> _TASK TO COMPLETE_:
Print out the data exactly, keeping every image out of it.

(Pixel coordinate grounding data)
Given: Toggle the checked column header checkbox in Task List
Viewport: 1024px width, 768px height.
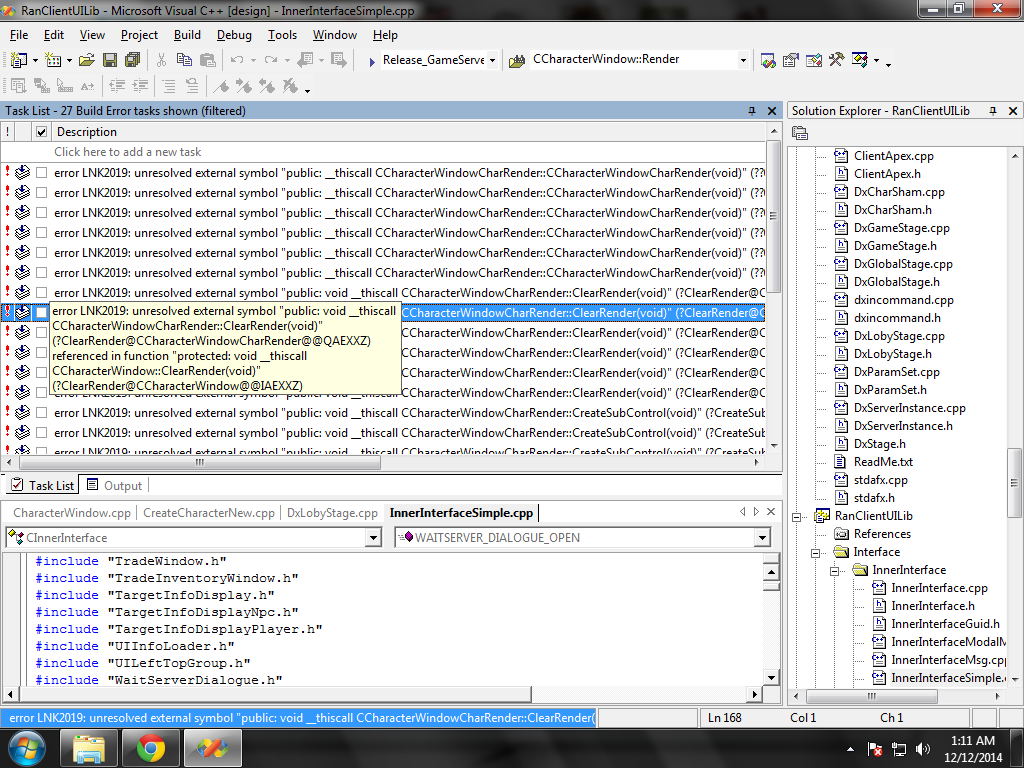Looking at the screenshot, I should point(41,132).
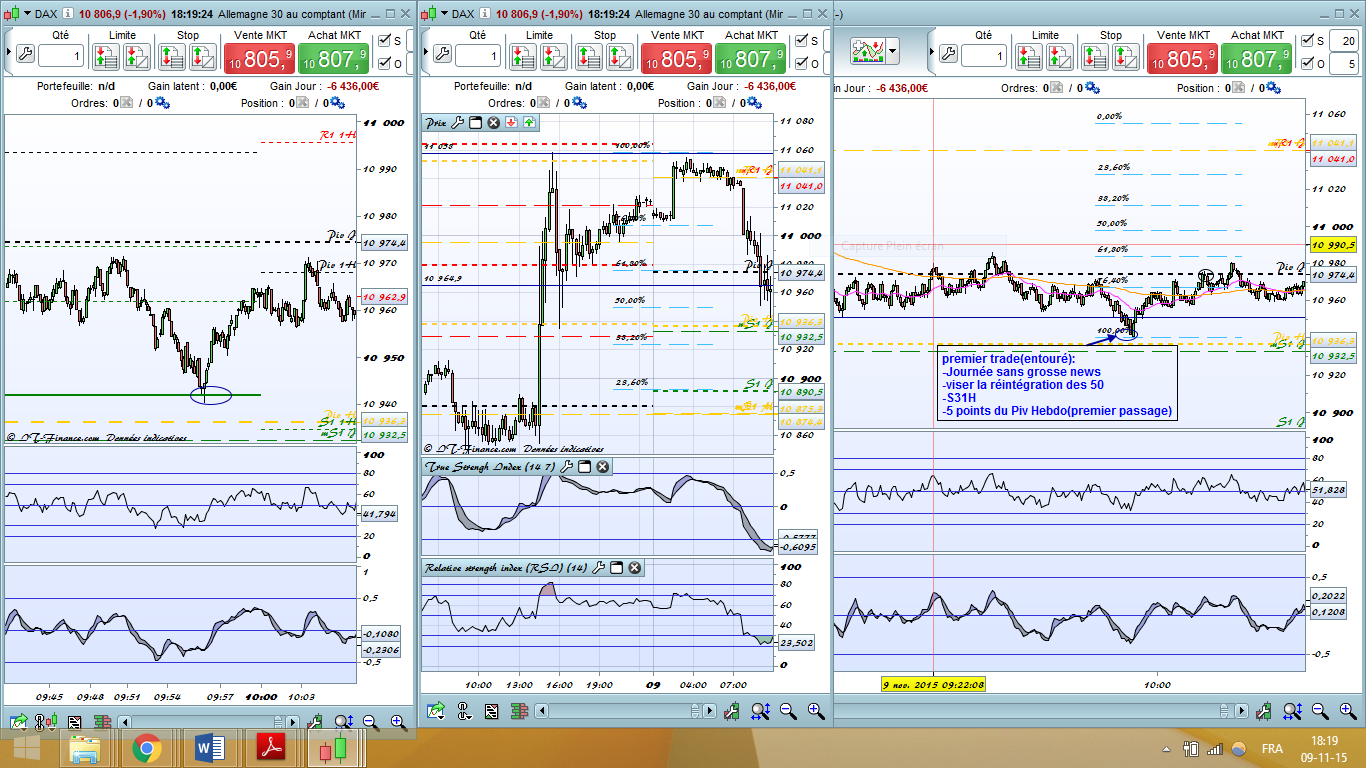Open trading settings wrench in left DAX window
1366x768 pixels.
click(25, 54)
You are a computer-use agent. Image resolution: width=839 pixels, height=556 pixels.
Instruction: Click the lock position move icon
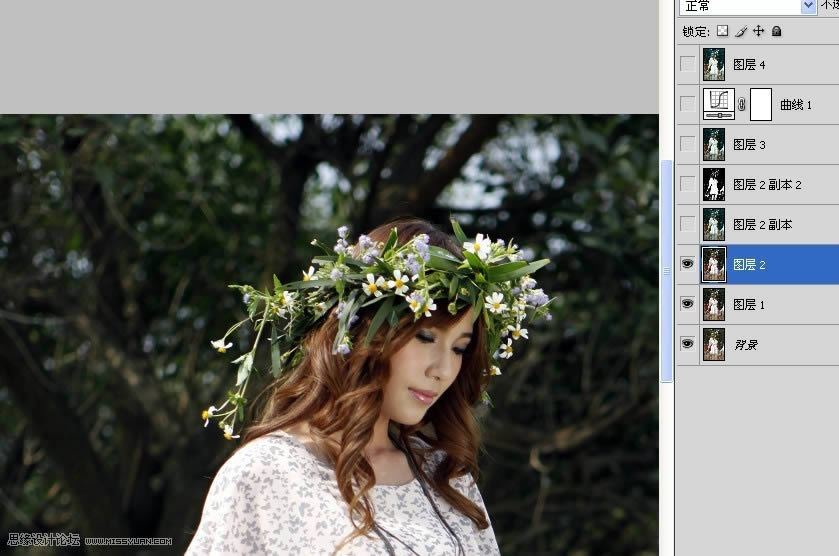click(x=758, y=31)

> _EXERCISE ANSWER_:
Given: Toggle the checked column header checkbox in Task List
Viewport: 1024px width, 768px height.
Looking at the screenshot, I should point(41,132).
Open trading settings wrench in left DAX window
1366x768 pixels.
click(25, 54)
You are a computer-use agent. Image resolution: width=839 pixels, height=556 pixels.
Instruction: Click the lock position move icon
click(x=758, y=31)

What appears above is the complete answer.